DATASET EXTRACT
────────────────

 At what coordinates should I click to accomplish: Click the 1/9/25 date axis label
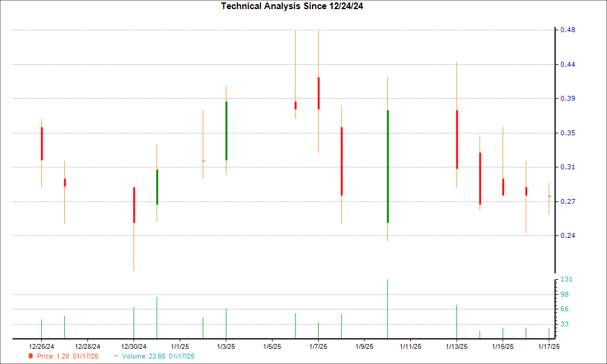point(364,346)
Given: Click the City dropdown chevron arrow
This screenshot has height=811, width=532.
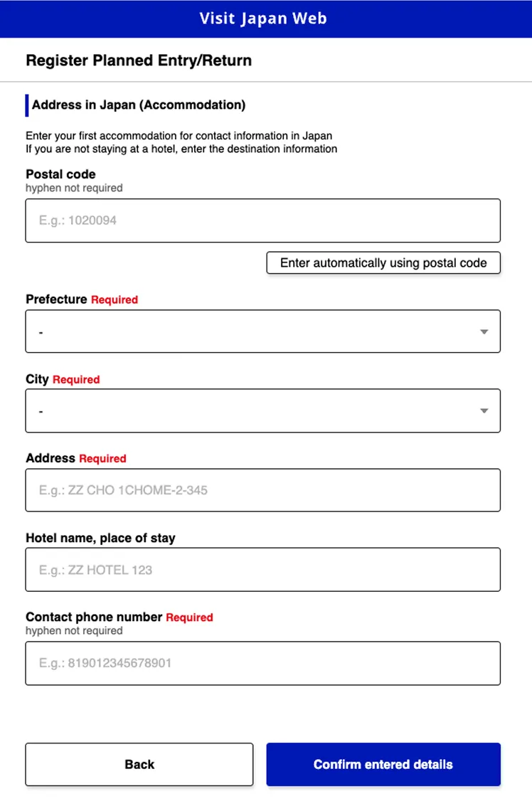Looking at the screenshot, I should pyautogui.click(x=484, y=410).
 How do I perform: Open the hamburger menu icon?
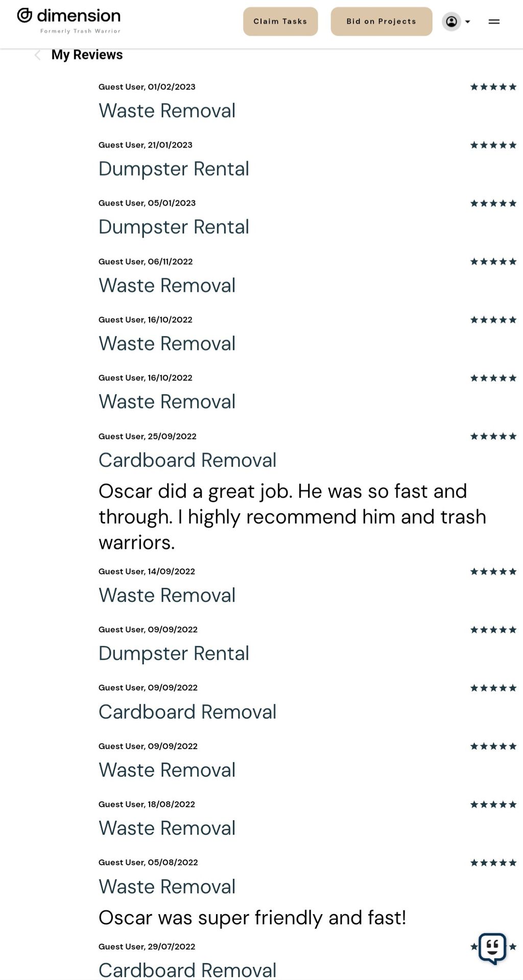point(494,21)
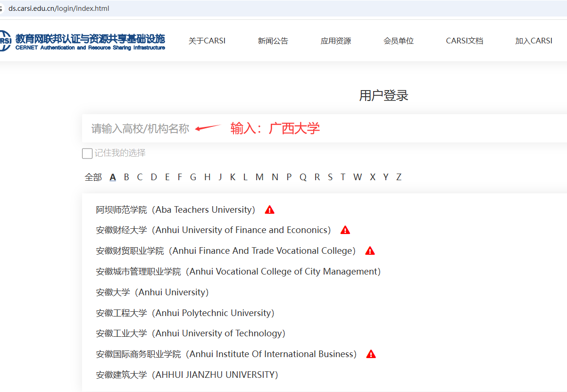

────────────────

Exactly as they stand, write the lines from the one holding "Given: Click the City dropdown chevron arrow" to the end of the material, both ends included. Do not copy the pictures.

TASK RESULT
Given: Click the City dropdown chevron arrow
This screenshot has height=811, width=532.
Looking at the screenshot, I should pyautogui.click(x=484, y=410).
 How do I perform: Open the hamburger menu icon?
point(494,21)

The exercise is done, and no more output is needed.